┌─ Excerpted text

Knees on the ground are not anymore dangerous, in MMA fights, than most of any other attack. In THEORY knees are dangerous, but in THEORY just about every single attack in MMA, especially kicking as hard as you can to the temple (cro cop comes to mind).

When put into play, knees on the ground are not anymore dangerous than any other strike out there.


----------



## HexRei (Apr 27, 2007)

Michael Carson said:


> Senator is correct.
> 
> Knees on the ground are not anymore dangerous, in MMA fights, than most of any other attack. In THEORY knees are dangerous, but in THEORY just about every single attack in MMA, especially kicking as hard as you can to the temple (cro cop comes to mind).
> 
> When put into play, knees on the ground are not anymore dangerous than any other strike out there.


Sadly I think the kind of real-world, in the sport evidence Senator (and I, and others) talked about is not going to convince any of the educated MD's in this thread listing their professional opinions of why knees to the head on the ground are so much more dangerous 

We could also mention Randleman's skyscraper knees that finished the Yamamoto fight, guy didn't look too bad afterward and fought again 3.5 months later, which is about as often as most UFC fighters fight.

└─
┌─ Data extract

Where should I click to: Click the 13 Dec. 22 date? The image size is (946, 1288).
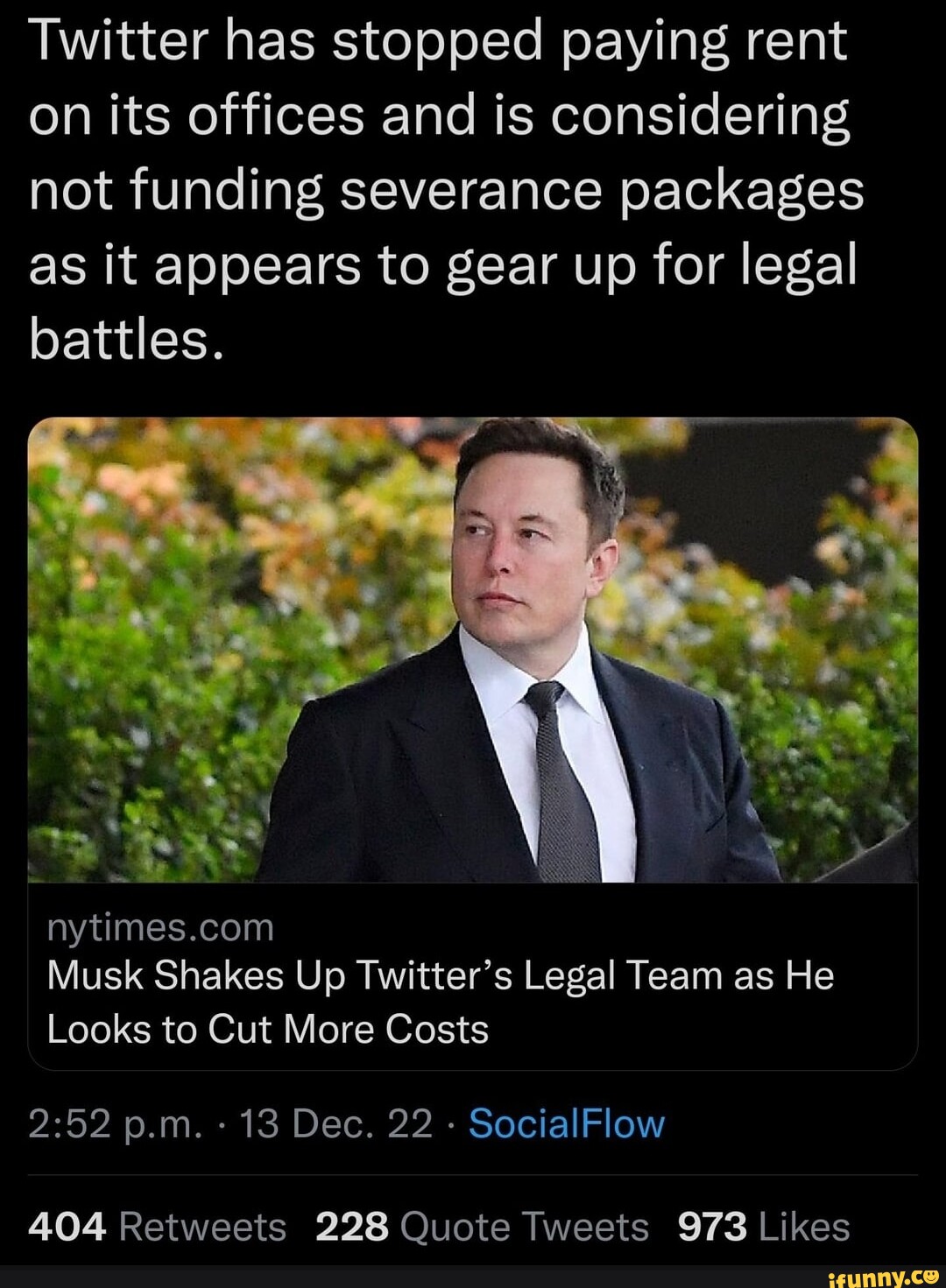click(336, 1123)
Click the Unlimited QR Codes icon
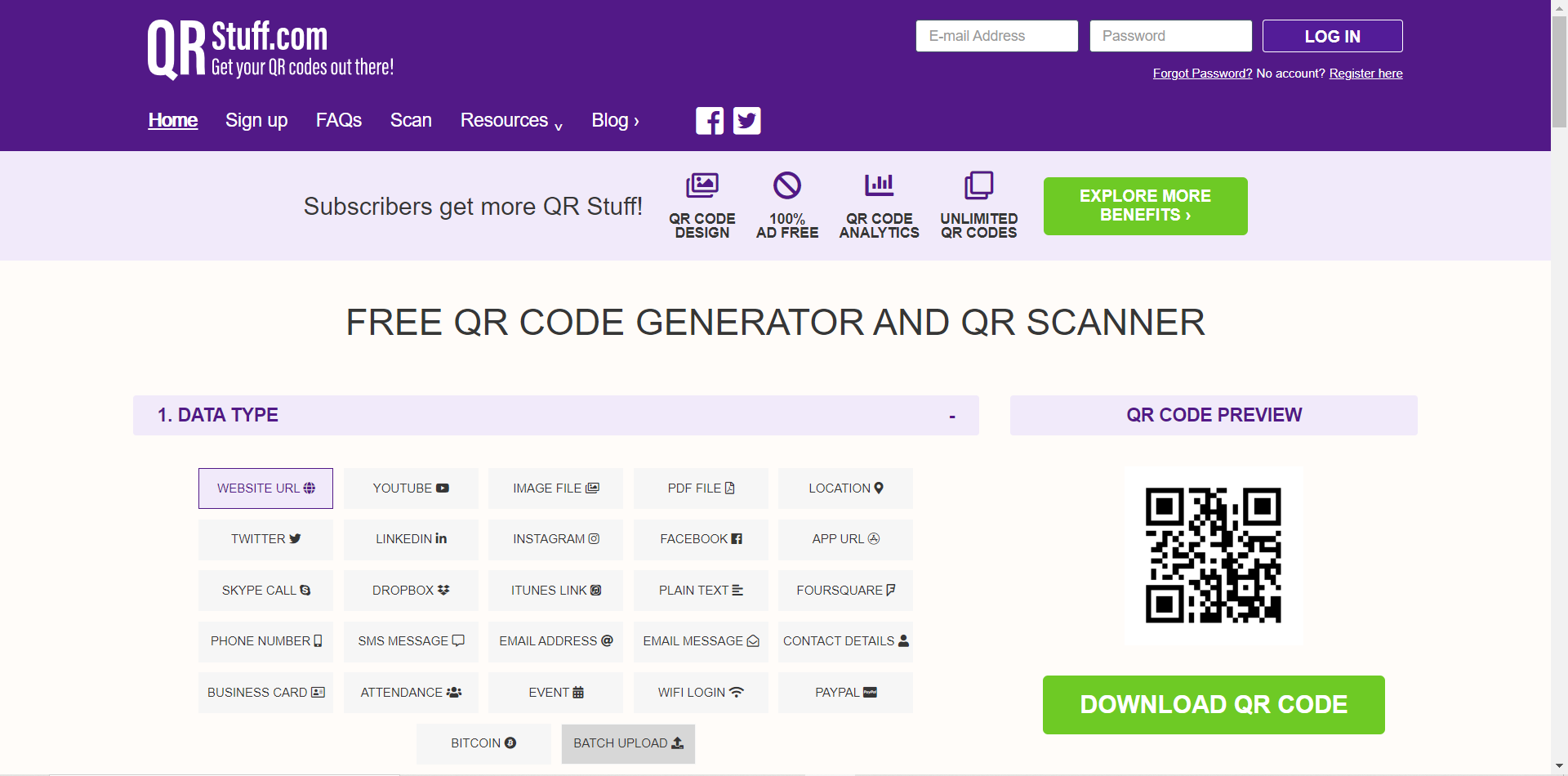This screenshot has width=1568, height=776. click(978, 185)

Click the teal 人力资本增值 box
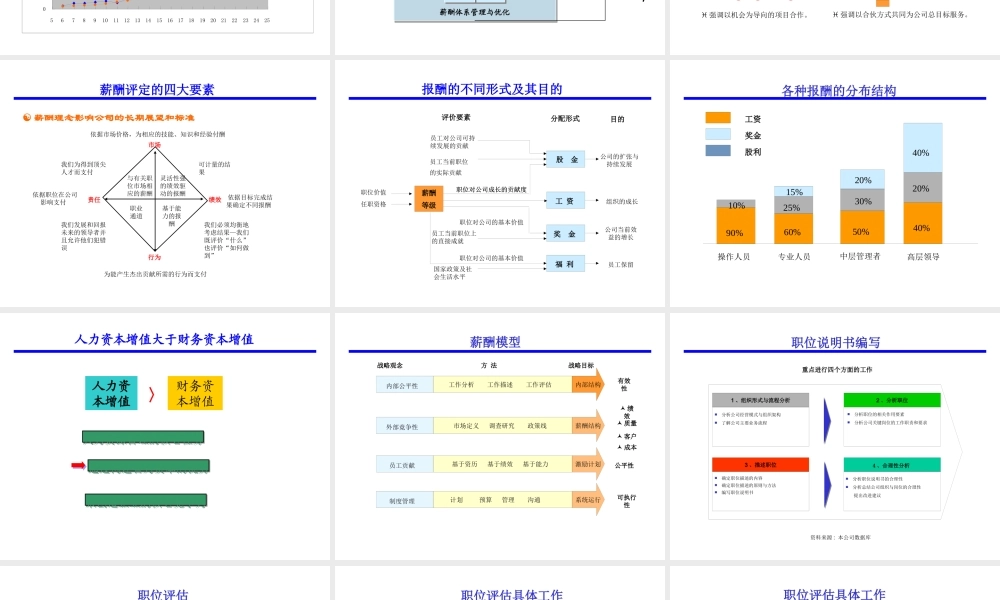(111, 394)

└─

[Requests]
• A. Extract the passage of the forum thread on knees to grounded fighters in MMA from "Sadly I think" to "UFC fighters fight.".
• B. In the forum thread on knees to grounded fighters in MMA, which attack is singled out as especially dangerous in theory?

[Answers to each task]
• A.
Sadly I think the kind of real-world, in the sport evidence Senator (and I, and others) talked about is not going to convince any of the educated MD's in this thread listing their professional opinions of why knees to the head on the ground are so much more dangerous 

We could also mention Randleman's skyscraper knees that finished the Yamamoto fight, guy didn't look too bad afterward and fought again 3.5 months later, which is about as often as most UFC fighters fight.

• B. Kicking as hard as you can to the temple.